◆ Action item:
For each line below with the word "computer", write out a copy.

(Stored records)
◆ ◆ ◆ ◆ ◆

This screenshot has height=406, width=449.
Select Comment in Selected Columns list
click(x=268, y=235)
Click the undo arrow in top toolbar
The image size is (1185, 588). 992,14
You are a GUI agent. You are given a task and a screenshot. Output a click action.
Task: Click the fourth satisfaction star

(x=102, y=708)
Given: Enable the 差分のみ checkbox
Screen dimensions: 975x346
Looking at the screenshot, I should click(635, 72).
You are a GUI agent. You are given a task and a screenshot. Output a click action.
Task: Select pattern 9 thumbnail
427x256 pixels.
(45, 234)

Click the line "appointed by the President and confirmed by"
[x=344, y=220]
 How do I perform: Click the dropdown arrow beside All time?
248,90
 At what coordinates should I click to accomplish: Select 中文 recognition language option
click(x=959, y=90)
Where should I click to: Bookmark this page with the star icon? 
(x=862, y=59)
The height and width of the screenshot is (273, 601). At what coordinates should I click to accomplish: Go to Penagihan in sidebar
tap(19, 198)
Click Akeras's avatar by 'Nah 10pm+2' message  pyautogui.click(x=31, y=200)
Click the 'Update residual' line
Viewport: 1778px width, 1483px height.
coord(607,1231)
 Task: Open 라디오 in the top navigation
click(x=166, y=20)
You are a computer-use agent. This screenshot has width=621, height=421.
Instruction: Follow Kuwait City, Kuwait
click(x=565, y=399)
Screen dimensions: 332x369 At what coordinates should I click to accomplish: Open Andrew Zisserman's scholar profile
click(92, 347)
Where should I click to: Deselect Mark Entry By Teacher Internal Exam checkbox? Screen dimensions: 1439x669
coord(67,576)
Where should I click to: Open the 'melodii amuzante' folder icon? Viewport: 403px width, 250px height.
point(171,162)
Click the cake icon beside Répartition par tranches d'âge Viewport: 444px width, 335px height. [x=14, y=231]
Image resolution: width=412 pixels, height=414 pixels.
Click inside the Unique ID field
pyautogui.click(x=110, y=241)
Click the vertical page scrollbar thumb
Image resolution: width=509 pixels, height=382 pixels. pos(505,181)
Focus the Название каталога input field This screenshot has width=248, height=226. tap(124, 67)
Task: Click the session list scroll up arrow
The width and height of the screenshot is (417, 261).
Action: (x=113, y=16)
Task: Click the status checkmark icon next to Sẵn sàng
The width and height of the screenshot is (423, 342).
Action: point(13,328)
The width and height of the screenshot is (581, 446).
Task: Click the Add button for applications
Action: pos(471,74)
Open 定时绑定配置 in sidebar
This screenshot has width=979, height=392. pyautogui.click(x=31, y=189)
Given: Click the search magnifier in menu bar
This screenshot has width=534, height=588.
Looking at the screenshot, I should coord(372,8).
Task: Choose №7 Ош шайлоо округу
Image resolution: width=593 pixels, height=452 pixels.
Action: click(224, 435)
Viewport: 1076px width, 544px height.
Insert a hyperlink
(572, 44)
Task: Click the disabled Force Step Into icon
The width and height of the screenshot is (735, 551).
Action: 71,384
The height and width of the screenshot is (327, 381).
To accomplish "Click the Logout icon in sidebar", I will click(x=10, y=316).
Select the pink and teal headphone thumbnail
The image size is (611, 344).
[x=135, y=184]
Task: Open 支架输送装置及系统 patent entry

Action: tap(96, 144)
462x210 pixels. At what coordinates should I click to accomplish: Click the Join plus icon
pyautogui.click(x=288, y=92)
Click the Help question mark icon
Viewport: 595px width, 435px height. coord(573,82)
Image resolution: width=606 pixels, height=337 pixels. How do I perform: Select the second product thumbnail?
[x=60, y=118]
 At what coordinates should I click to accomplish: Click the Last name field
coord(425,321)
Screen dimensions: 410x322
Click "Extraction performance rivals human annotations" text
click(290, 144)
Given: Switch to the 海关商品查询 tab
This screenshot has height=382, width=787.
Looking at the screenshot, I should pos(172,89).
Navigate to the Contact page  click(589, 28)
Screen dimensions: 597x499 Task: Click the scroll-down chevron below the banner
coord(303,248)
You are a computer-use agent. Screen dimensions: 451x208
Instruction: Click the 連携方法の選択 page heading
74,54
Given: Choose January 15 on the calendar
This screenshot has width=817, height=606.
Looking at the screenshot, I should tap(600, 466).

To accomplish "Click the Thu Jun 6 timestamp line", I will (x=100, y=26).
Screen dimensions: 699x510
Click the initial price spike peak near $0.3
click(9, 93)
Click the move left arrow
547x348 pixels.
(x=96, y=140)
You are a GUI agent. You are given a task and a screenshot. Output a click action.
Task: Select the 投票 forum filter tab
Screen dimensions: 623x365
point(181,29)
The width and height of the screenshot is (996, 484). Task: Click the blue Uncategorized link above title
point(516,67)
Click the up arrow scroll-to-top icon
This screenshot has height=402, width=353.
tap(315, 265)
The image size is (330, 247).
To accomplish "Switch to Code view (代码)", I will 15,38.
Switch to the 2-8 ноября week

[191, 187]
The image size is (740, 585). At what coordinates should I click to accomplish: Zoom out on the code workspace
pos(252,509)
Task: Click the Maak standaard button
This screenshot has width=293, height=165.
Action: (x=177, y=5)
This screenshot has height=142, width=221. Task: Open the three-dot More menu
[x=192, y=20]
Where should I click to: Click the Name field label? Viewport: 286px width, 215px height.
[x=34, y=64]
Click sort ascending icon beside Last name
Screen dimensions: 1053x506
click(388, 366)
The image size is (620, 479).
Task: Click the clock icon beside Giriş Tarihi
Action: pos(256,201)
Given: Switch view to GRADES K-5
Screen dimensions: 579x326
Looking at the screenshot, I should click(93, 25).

◆ ◆ ◆ ◆ ◆

◆ Answer below:
You are a computer-use agent. This screenshot has width=621, height=421.
You are a computer-use agent. Screen dimensions: 451x208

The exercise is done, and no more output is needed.